(DATA SUPPLIED Opens)
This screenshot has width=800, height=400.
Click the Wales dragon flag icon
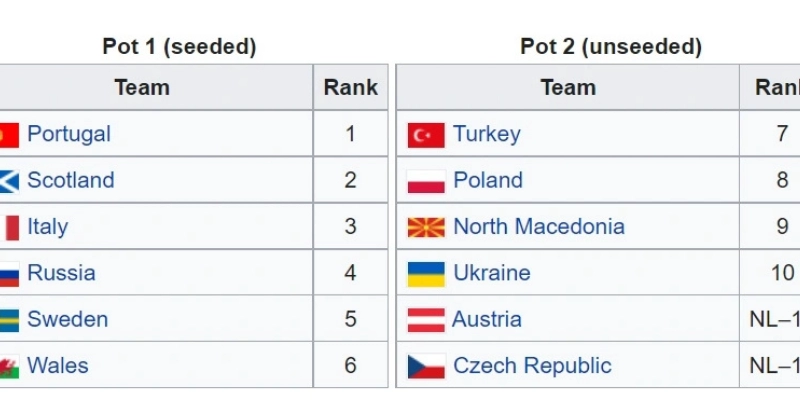click(9, 366)
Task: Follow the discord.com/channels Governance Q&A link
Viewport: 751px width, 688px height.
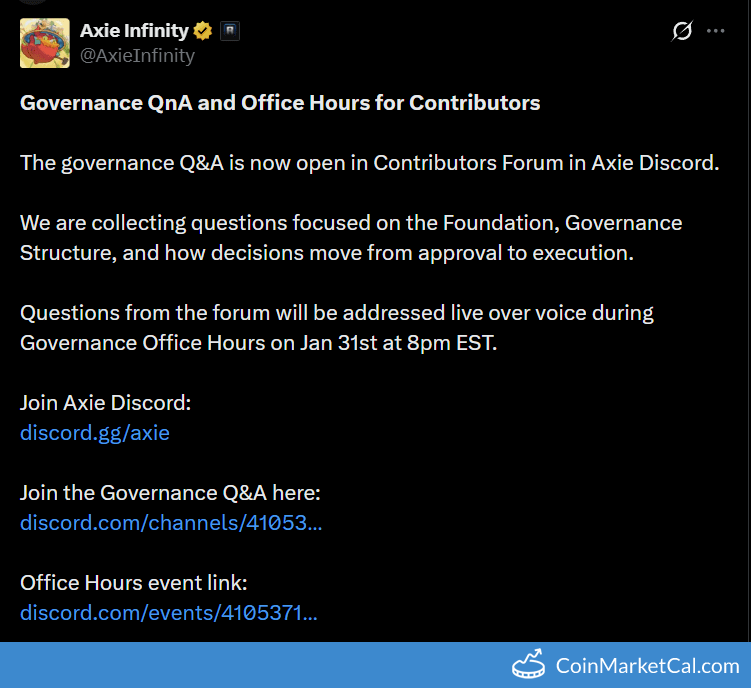Action: [x=171, y=522]
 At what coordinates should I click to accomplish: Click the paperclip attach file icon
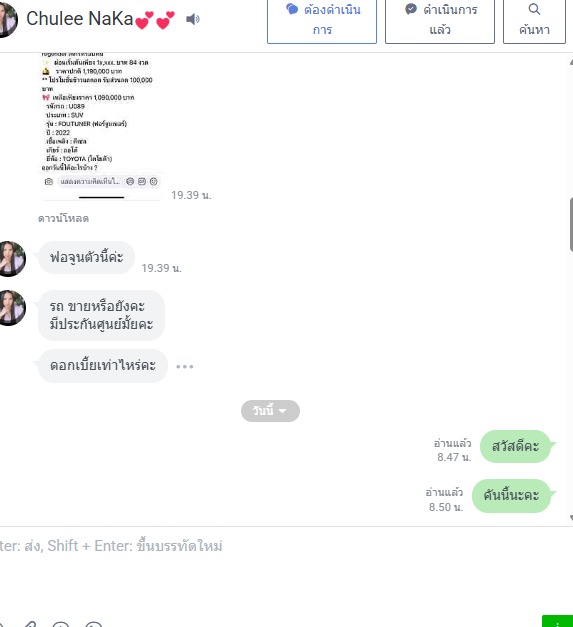pyautogui.click(x=30, y=624)
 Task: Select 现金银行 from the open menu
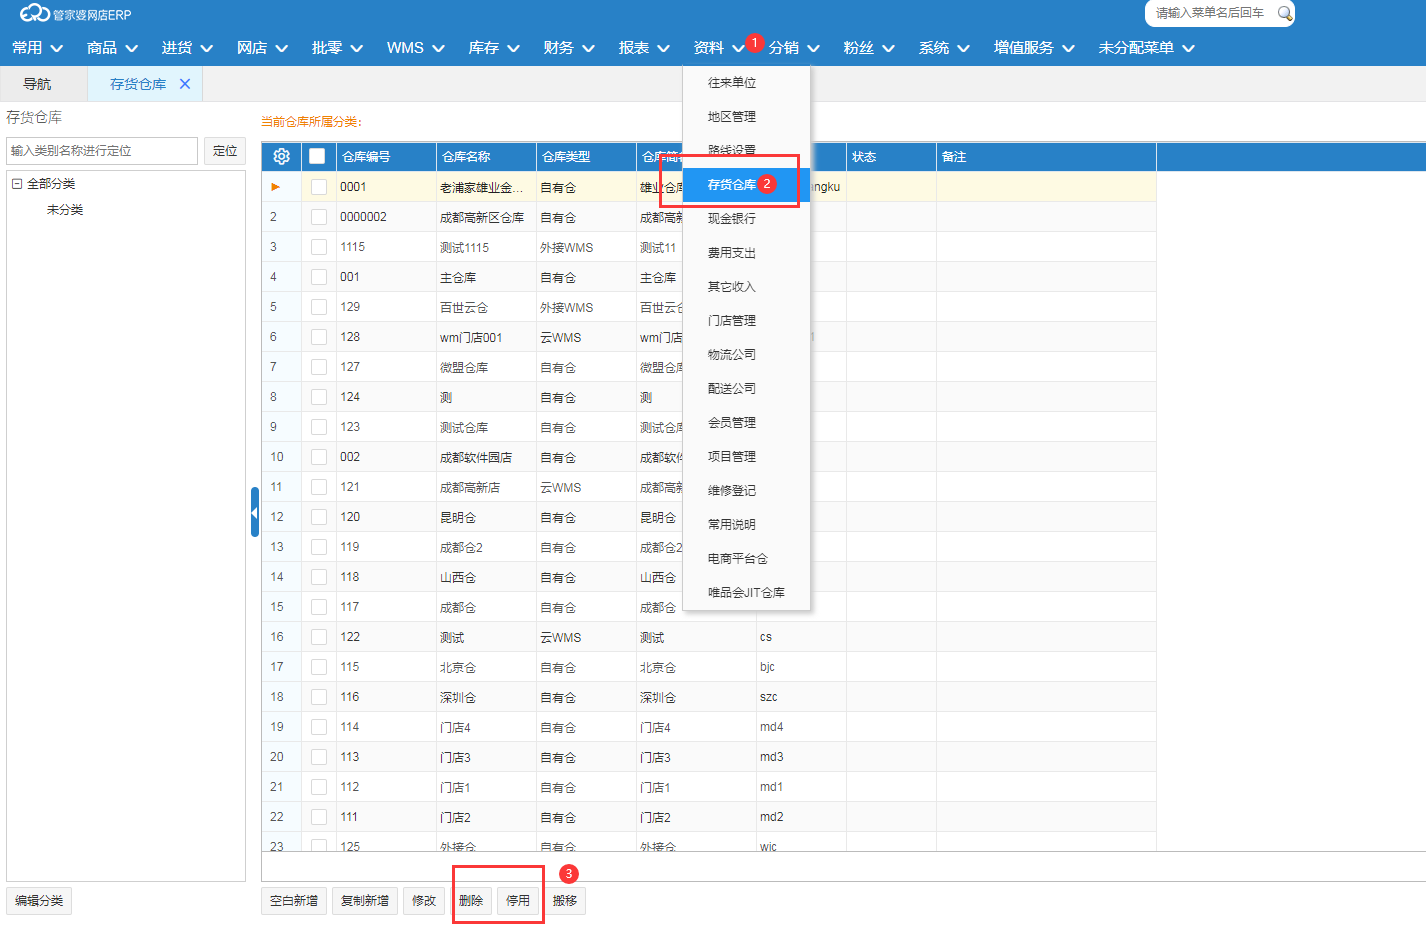[x=732, y=218]
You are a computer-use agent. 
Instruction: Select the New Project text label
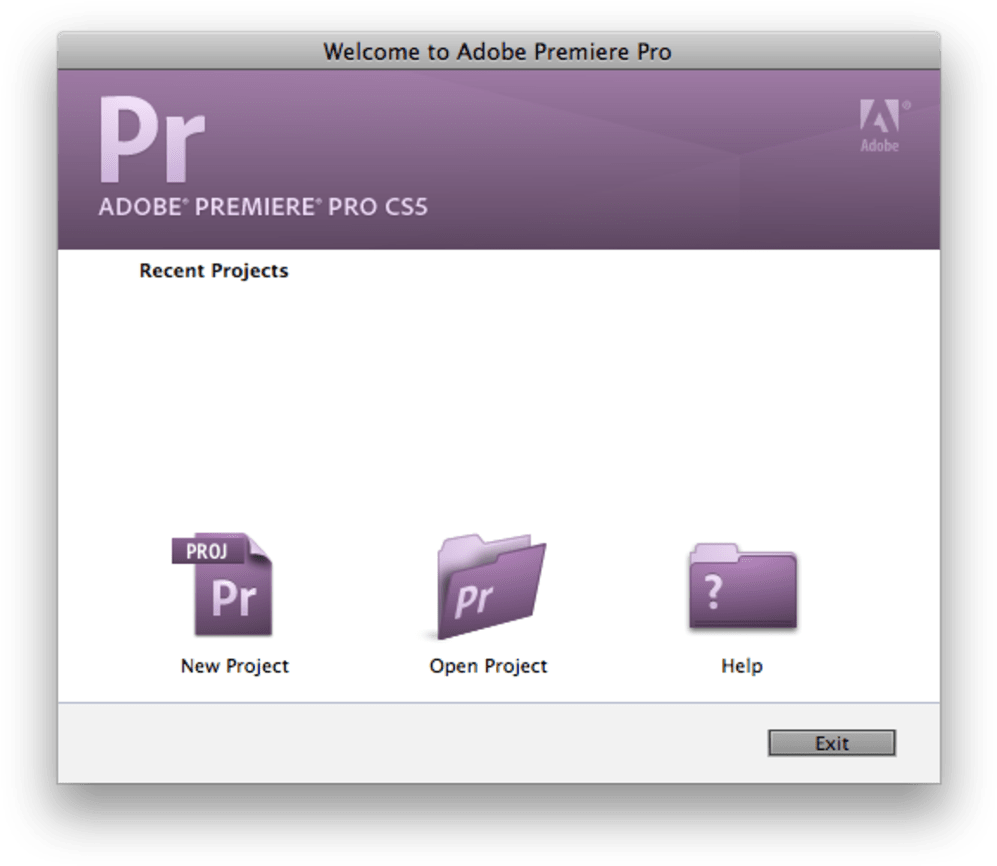[x=234, y=666]
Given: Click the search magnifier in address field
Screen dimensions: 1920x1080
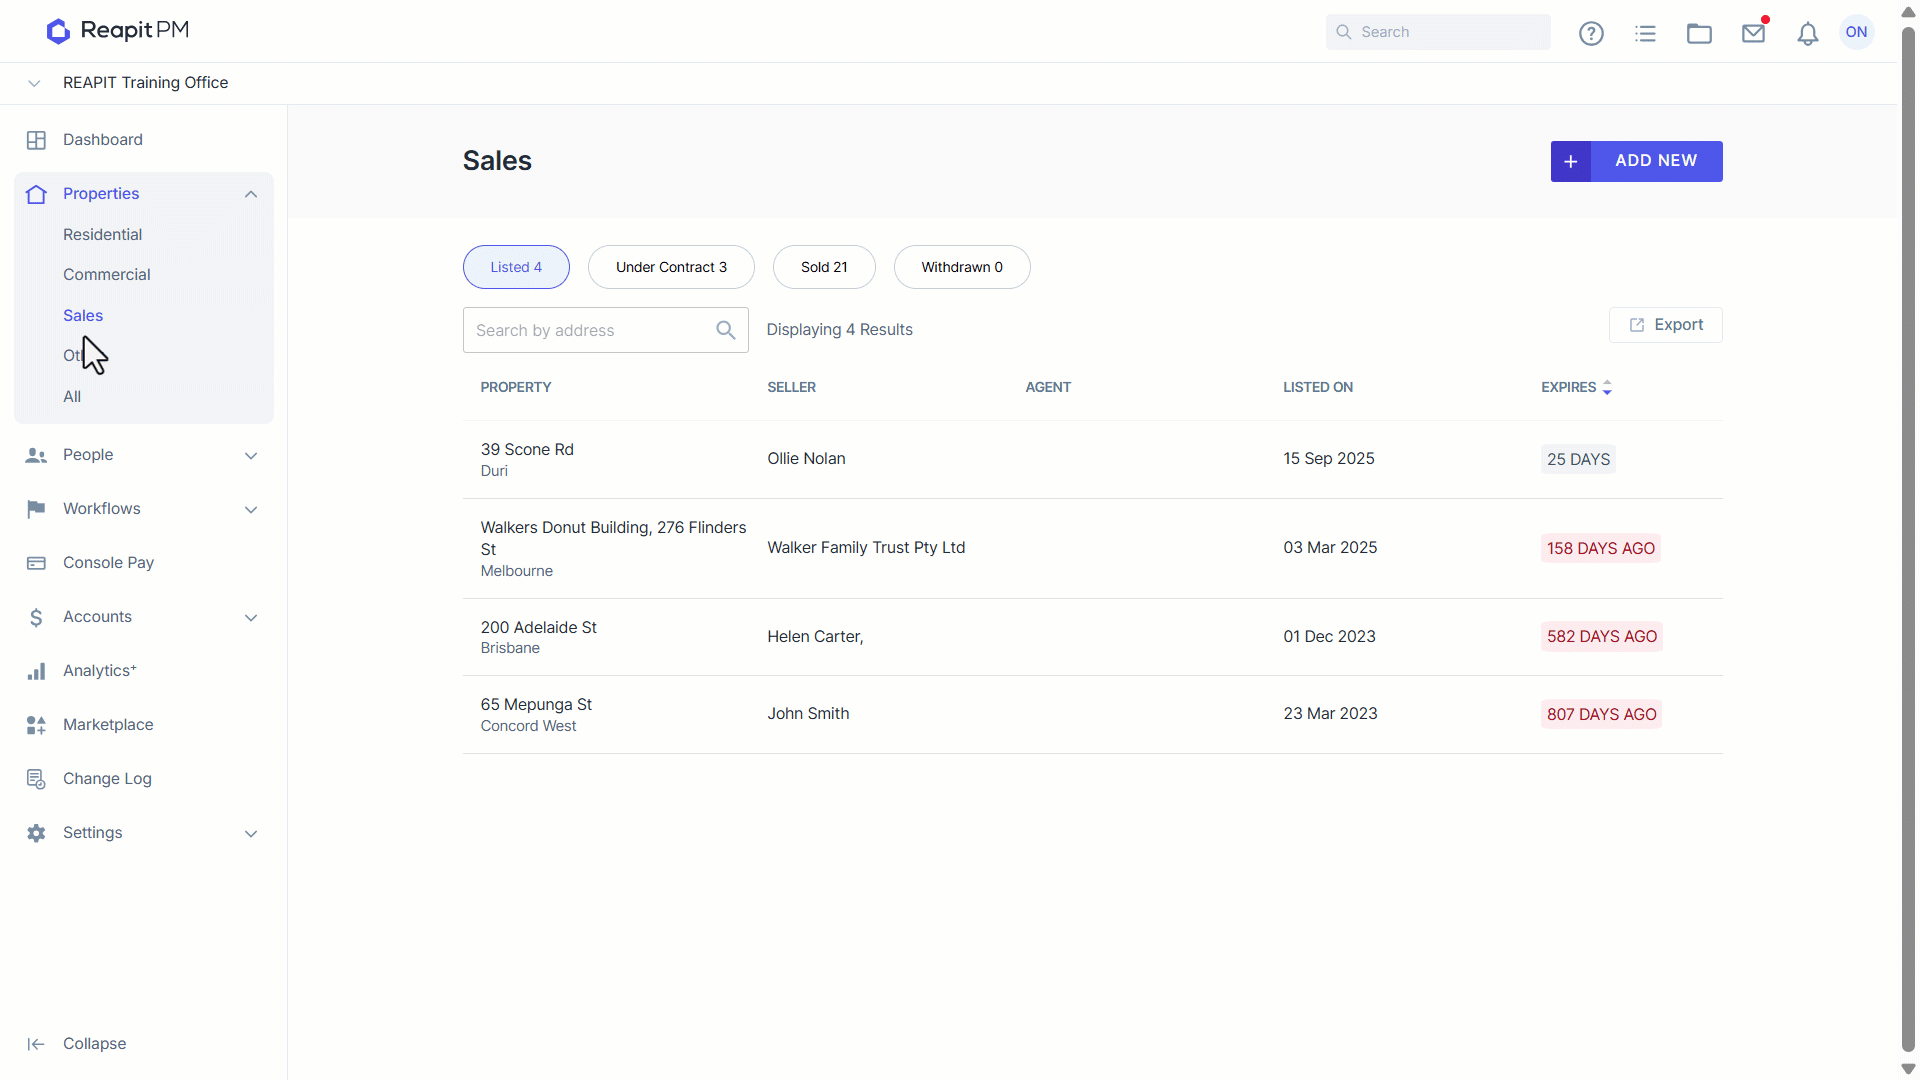Looking at the screenshot, I should point(726,330).
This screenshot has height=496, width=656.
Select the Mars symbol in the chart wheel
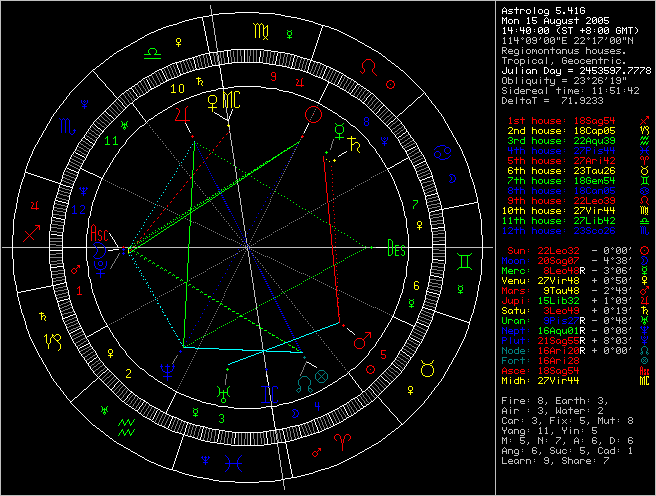(365, 342)
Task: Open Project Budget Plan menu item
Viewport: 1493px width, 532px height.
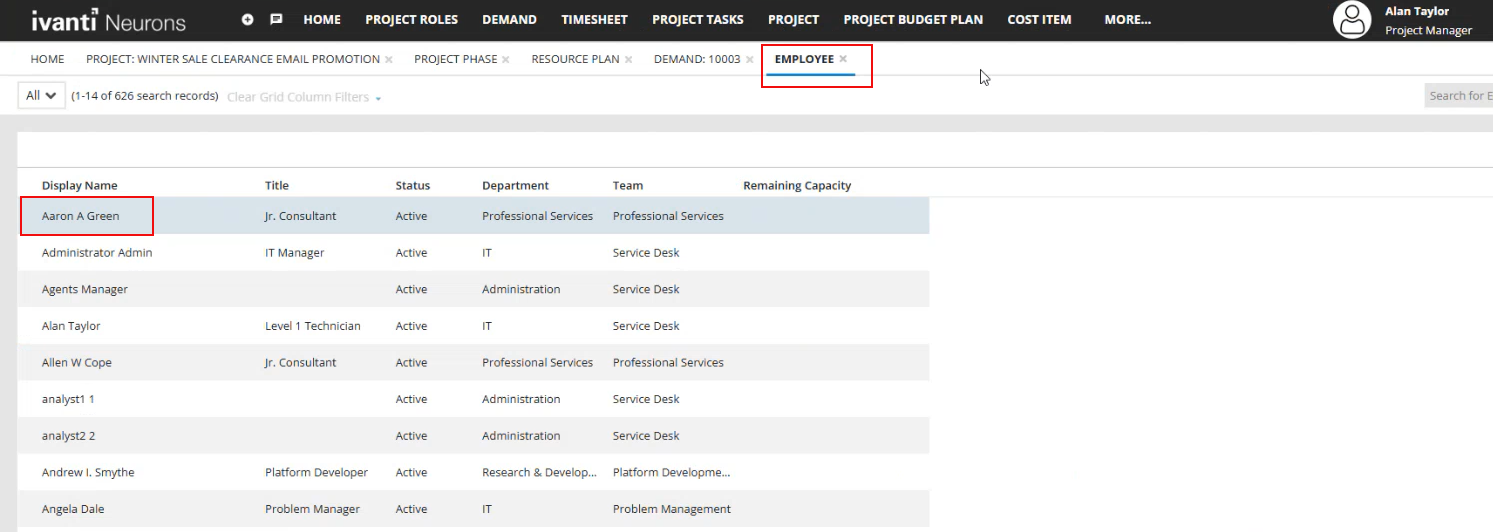Action: [912, 19]
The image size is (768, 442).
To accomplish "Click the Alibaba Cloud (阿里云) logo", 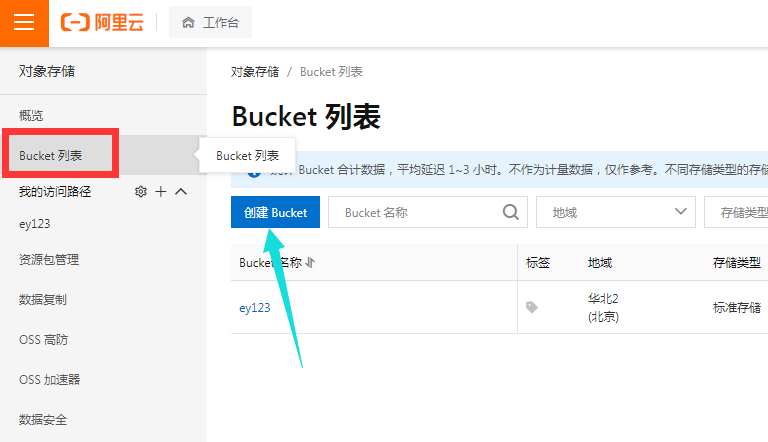I will click(102, 23).
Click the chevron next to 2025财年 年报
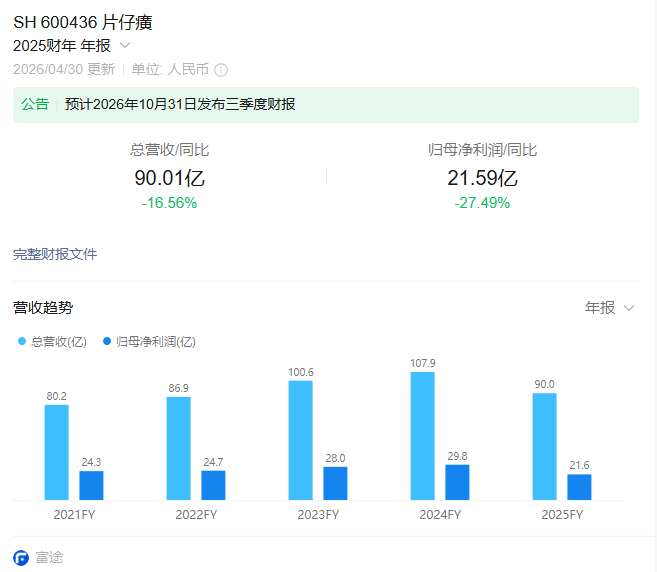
(DATA SUPPLIED Closes)
* WHAT THE EXERCISE ASKS
Copy whichever lines in the listing above hold "This".

* SOLUTION TO THE EXERCISE
This screenshot has width=800, height=400.
This screenshot has height=496, width=656.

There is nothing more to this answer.